I want to thank the Chairman for moving forward with consideration of the four HUD nominees before the committee today. These are vital positions at HUD and I believe the successful administration of federal housing programs is in jeopardy as long as these positions remain vacant. Housing is a foremost priority for my rural state, and I am eager to continue working with HUD and the members of this committee to address this nation's housing concerns.
I am impressed with the nominees and I wanted to take this opportunity to remind each of them of the challenges faced by rural areas. I know that HUD Secretary Cuomo is committed to coordinating the efforts of Housing and Urban Development with that of the USDA, the Veterans Administration, and other federal agencies for the advancement of rural development and housing needs, and I believe the nominees under consideration today will effectively move forward with that commitment.
Housing at every level of affordability is extremely scarce in my rural state. The low income assistance programs administered by HUD primarily serve the elderly and disabled in South Dakota. The low-income housing stock currently available in my state is persistently inadequate to meet the needs of these individuals and families, and I applaud HUD and my colleagues for including distinct protections for elderly and disabled project-based assistance in recent housing reform legislation.
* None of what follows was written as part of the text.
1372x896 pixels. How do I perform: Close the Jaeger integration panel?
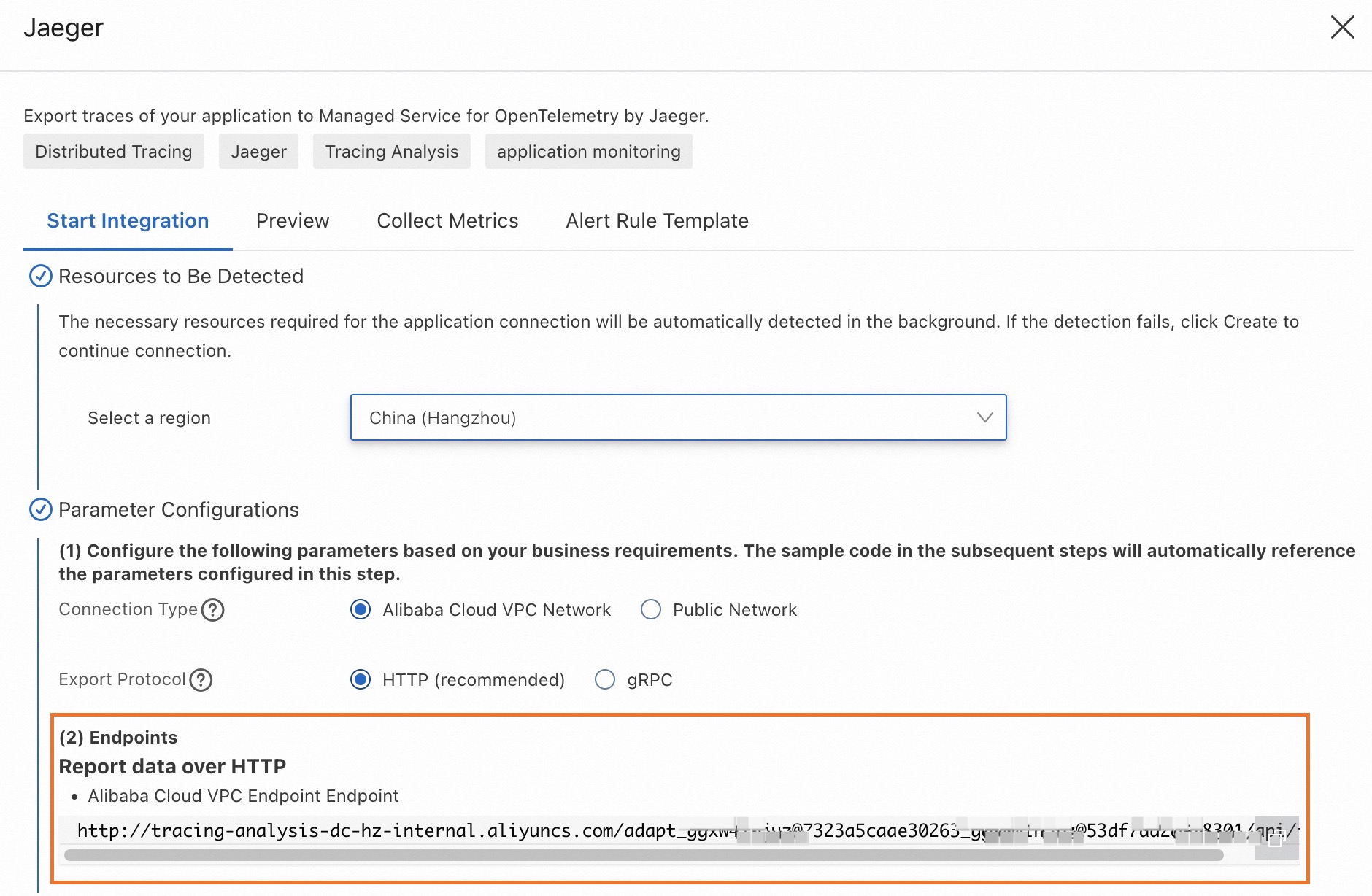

I expect the same sensitivity to the unique needs of rural states from the nominees, and I look forward to working with them toward continued security for low-income housing in the coming years.
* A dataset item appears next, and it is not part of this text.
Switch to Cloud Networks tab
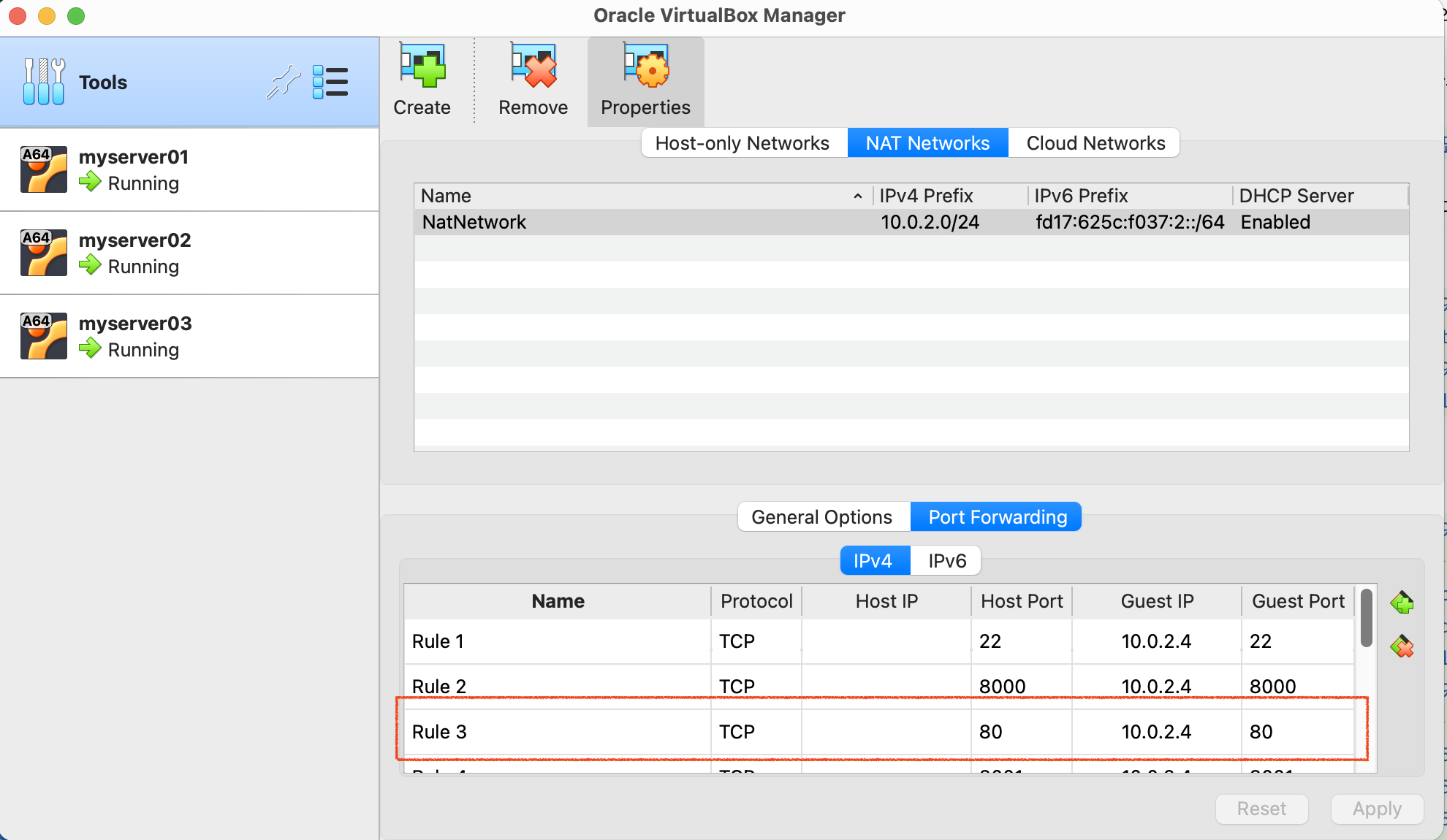Screen dimensions: 1447x840 point(1095,143)
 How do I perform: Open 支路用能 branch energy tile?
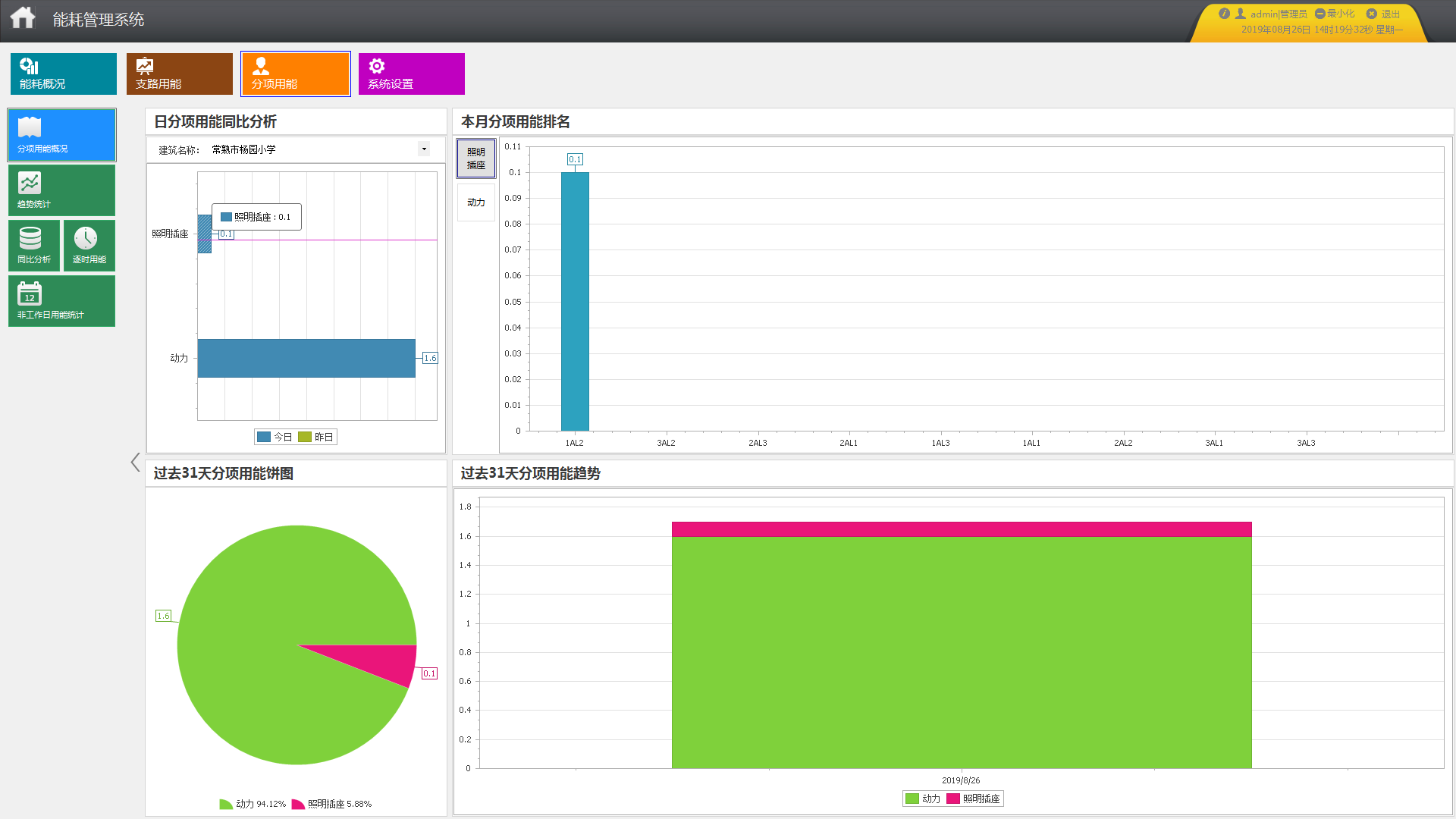pos(179,74)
As my Committee colleagues are aware, I am also particularly concerned with the impact of extreme poverty on the many Indian reservations in my state, and I feel strongly that the federal government must maintain its commitment to Native American housing and development programs nationwide. There are nine federally recognized tribes in South Dakota, whose members collectively make up one of the largest Native American populations in any state. At the same time, South Dakota has three of the ten poorest counties in the nation, all of which are within reservation boundaries. Unemployment on these rural reservations averages above 50%, and housing is scarce and substandard. Yet economic depression in rural communities is not unique to my state. I believe strongly that housing is an integral and most basic component to economic development for Indian and non-Indian communities alike.
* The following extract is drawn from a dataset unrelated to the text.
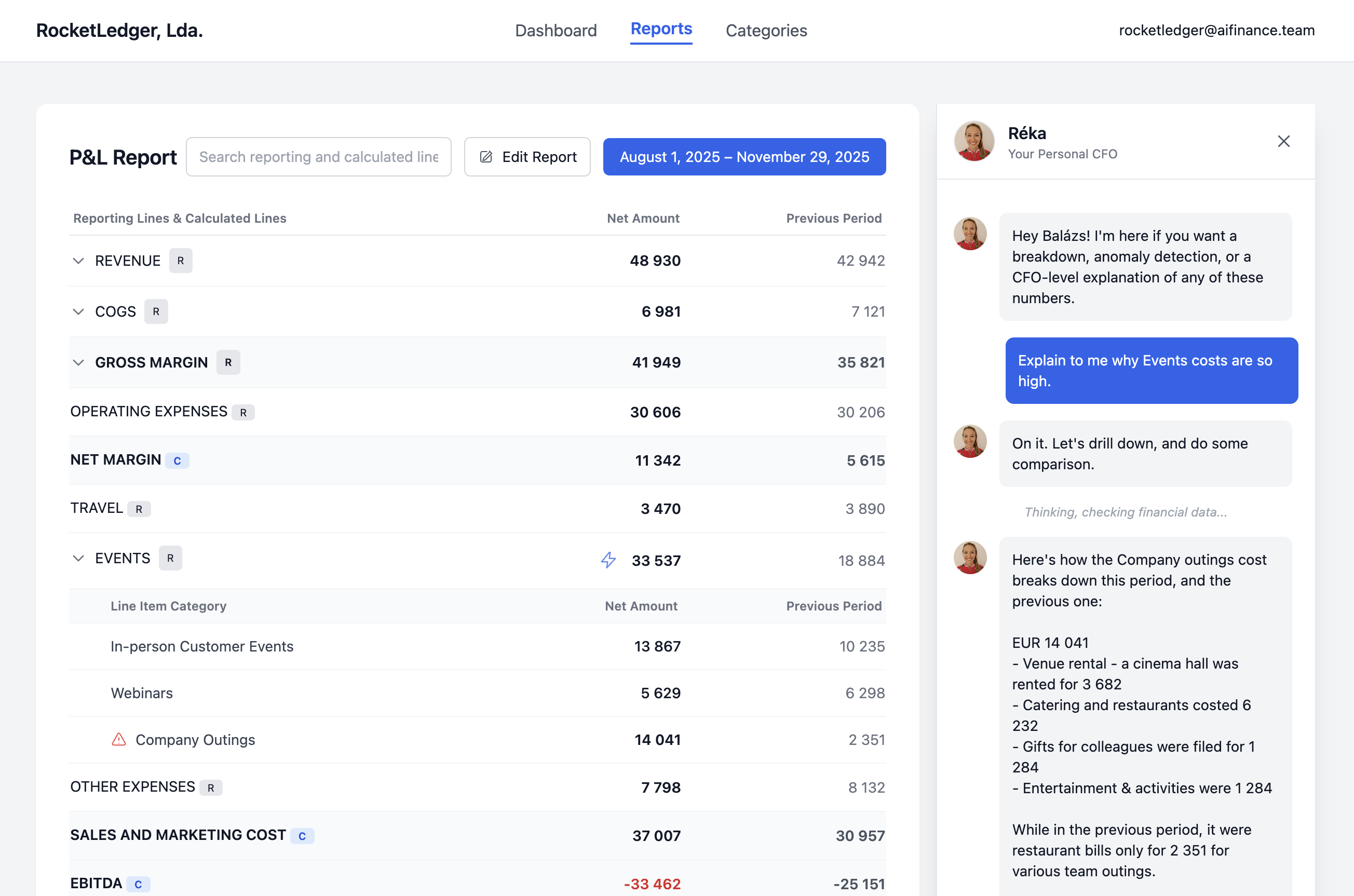
Task: Click Réka's avatar in the chat header
Action: tap(974, 141)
To that end I have specific questions for Mr. Harold Lucas, nominee to the position of Assistant Secretary for Public and Indian Housing. I would appreciate written responses to these questions prior to Senate approval of this nominee.
I look forward to working with the nominees, my Banking Committee colleagues, and Indian
tribes nationwide to ensure a promising future for Indian Housing programs, with the health and
welfare of Indian tribes our foremost priority.